Cow-a-saurus found, according to reports in New Scientist News 15 Nov 2007 and PLoS One 21 Nov 2007. In 1997 a team led by Paul Sereno of the University of Chicago found a strange looking dinosaur in the Sahara, which they named Nigersaurus taqueti. The creature’s bones were rather fragile but Sereno and colleagues from various American Universities have studied the fossil in detail using CT scans as well as making casts. The animal had an extraordinary square jaws with 60 columns of teeth lined up across the front of each jaw. New Scientist described it as “a cross between a lawn mower and a huge muppet”. Each tooth had up to nine replacements lined up behind it and the researchers suggest that the teeth were rapidly replaced, maybe at the rate of one each month.

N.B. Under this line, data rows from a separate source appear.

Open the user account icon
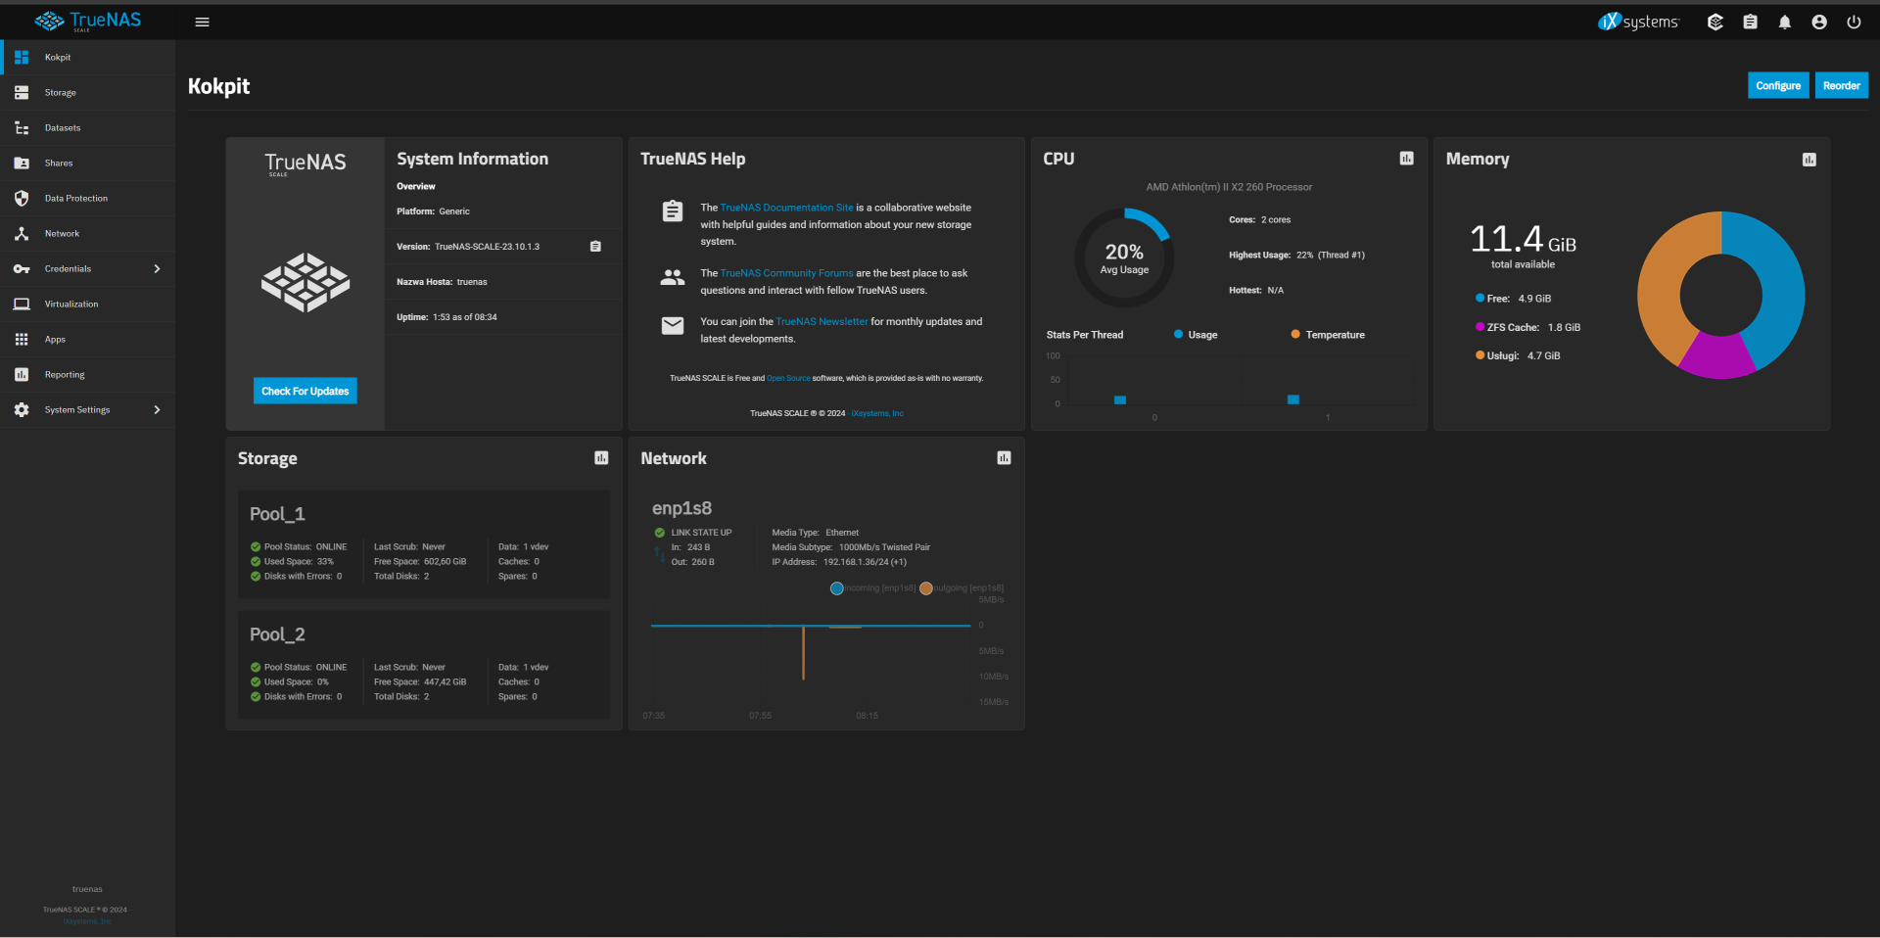 [1818, 23]
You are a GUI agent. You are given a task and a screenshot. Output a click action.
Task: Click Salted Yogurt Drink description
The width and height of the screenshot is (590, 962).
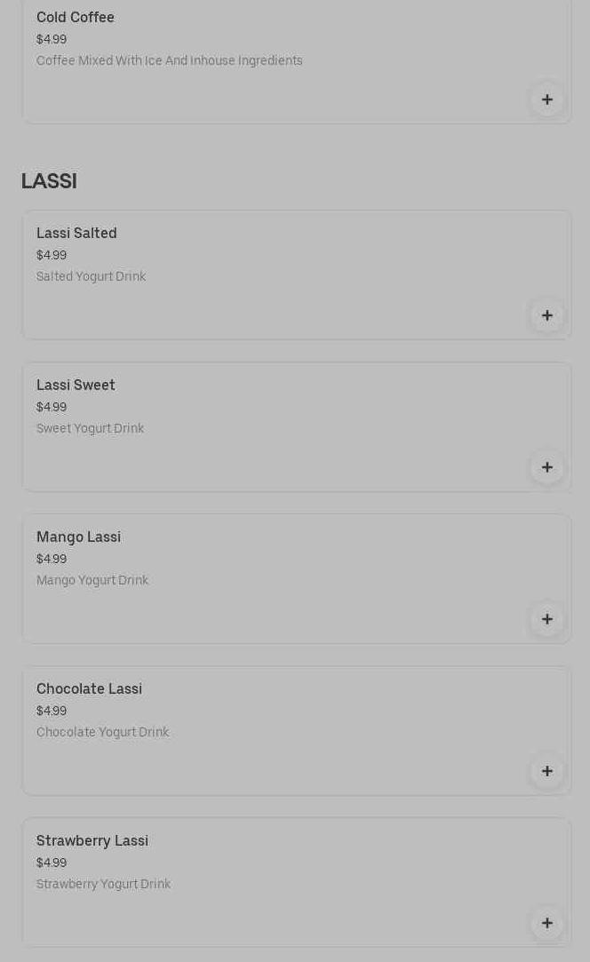[x=91, y=277]
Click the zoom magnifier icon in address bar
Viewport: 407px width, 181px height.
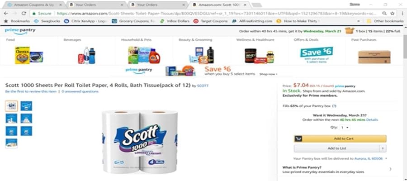[384, 13]
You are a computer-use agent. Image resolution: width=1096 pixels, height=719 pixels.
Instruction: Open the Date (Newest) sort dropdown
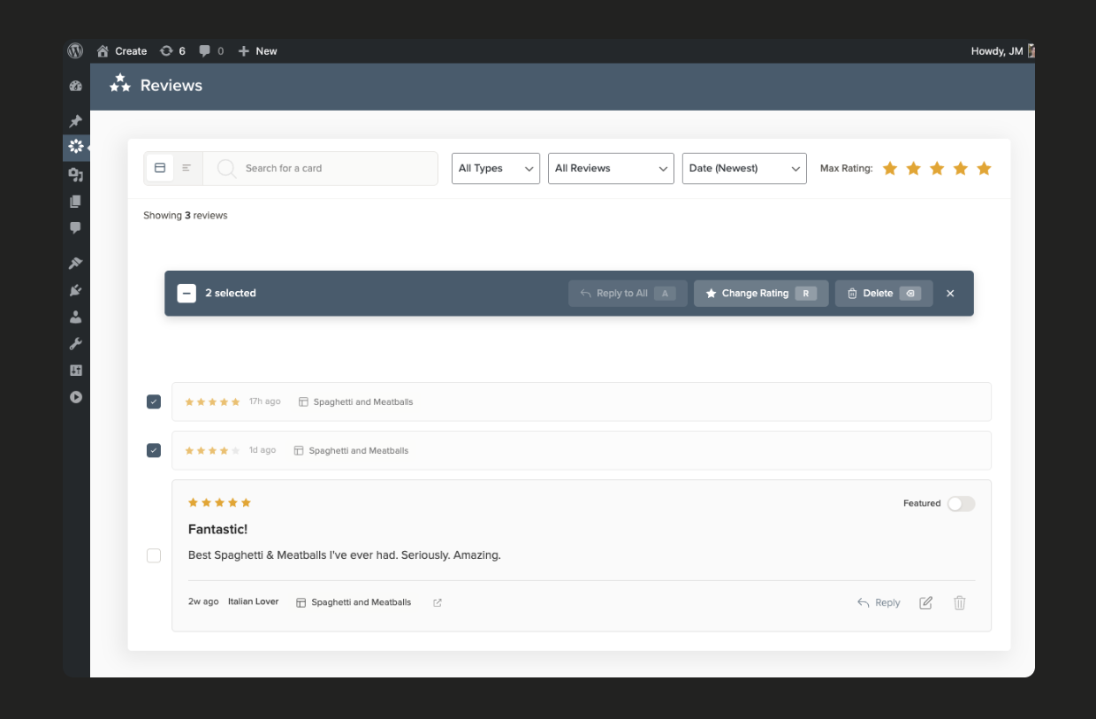[744, 168]
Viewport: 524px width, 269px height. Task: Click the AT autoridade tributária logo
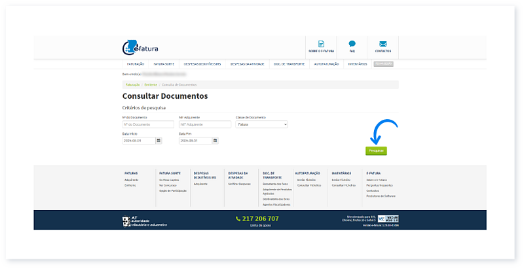(144, 219)
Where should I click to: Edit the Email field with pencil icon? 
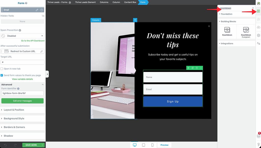pos(37,10)
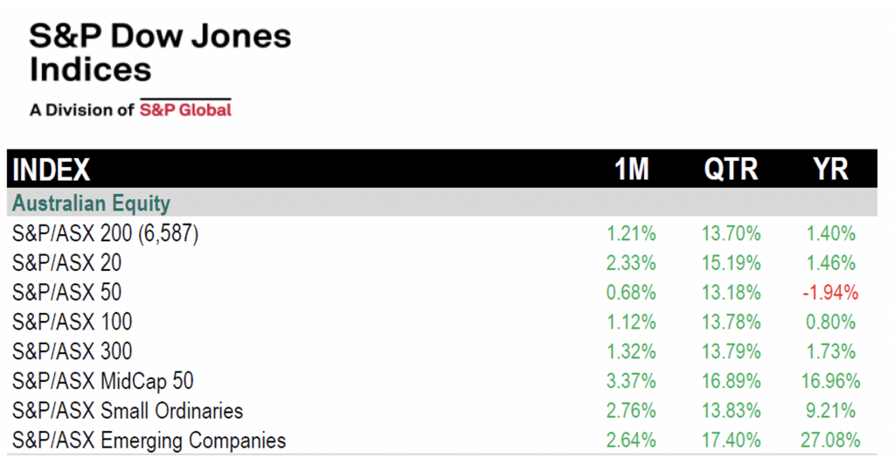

The skull and vertebral column were very lightweight, suggesting the animal had a hard time lifting its head above the level of its back. The orientation of the inner ear and the joints between skull and spine indicate the animal habitually adopted a head down posture, with its toothy jaws facing the ground. The researchers interpret their findings as: “Skeletal and dental evidence suggests that Nigersaurus was a ground-level herbivore that gathered and sliced relatively soft vegetation, the culmination of a low-browsing feeding strategy first established among diplodocoids during the Jurassic.” This means they think it grazed like a cow, although they do not believe it ate grass, because the fossil is dated as early Cretaceous (about 110 million years old) and grasses are not thought to have evolved until the late Cretaceous period, millions of years later. They suggest it ate ferns and horsetails and “other non-angiosperms”. (non-flowering plants).

PLoS One, New Scientist

Editorial comment: Until two years ago evolutionary biologists believed that grasses did not evolve until after the Cretaceous and well after dinosaurs had died out, but a palaeobotanist found evidence of grass in fossilised Cretaceous dinosaur dung. The creature described above certainly seems well designed for grazing like a cow, so it would make sense if it ate plants which we predict will one day be found to include grass. Grasses are seed bearing plants and Genesis tells us that these and all other plants were made on the third day of creation, before any animals including Dinosaurs were made.